Was will Leonore laut dem Interview mit Ingela Brimberg erreichen, wenn nicht die Welt verändern?

- _Dokumentabschnitt_
══════════════════════════════

Aus Libretto #2 (2022)

Sieben Fragen an ... Ingela Brimberg

Die Sopranistin Ingela Brimberg singt in FIDELIO eine Heldin, wie sie in der Opernwelt beinahe einzigartig ist: selbstbestimmt, mutig, frei

Ist die starke strahlende Siegerin die bessere Rolle?
Viele Frauenfiguren in der Opernwelt sind genauso stark und mutig, nur scheitern sie an den Verhältnissen. Das würde Leonore auch, wenn sie sich nicht als Mann verkleidet – einerseits ein Zugeständnis an die herrschende Ordnung, anderseits ein Aufbrechen der Geschlechterordnung.

Am Ende löst Leonore einen Umsturz aus. Wie privat ist das Politische?
Leonore will nicht die Welt verändern, sondern ihren Mann zurückgewinnen. Erst auf dem Weg wird sie mit größeren Ungerechtigkeiten konfrontiert, sie durchläuft eine Entwicklung.

FIDELIO ist eine musikalische Achterbahnfahrt. Machen Ihnen die vielen Brüche als Sängerin Probleme?
Für meine Rolle empfinde ich die Wendungen als logisch – bis zum Liebesduett: Seit zwei Jahren vegetiert da ein politischer Gefangener im Kerker vor sich hin, ist kurz vorm Hungertod, und dann von einem auf den anderen Moment: Erlösung! Das wirkt auf mich fast surreal. 

Leonore befreit ihren zu Unrecht eingekerkerten Mann aus dem Gefängnis. Dafür riskiert sie ihr eigenes Leben und schadet Dritten. Wie hoch ist der Preis der Freiheit?
Verkleidet als Fidelio bemerkt sie, dass sich Marzellina, die Tochter des Kerkermeisters in sie verliebt. Aber hat sie eine andere Wahl? Sie ist schon viel zu weit gegangen, jeder Versuch, diese Entwicklung zu verhindern, hätte sie vermutlich enttarnt. Ja, in diesem Fall schweigt Leonore und belässt Marzellina in ihrem Glauben, weil es ihrem Ziel nützt.

Ein unvermeidlicher Kollateralschaden?

══════════════════════════════

- _Gegebene Daten_
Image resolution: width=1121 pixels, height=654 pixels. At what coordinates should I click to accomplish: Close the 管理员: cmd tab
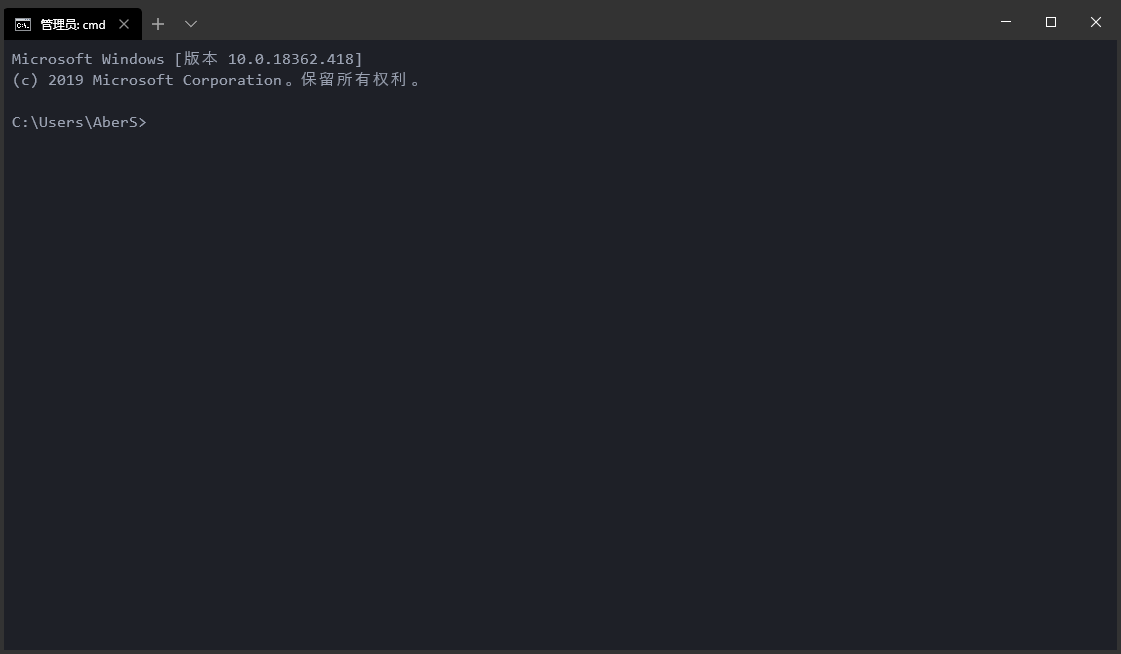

══════════════════════════════

- _Antwort_
Sie will ihren Mann zurückgewinnen.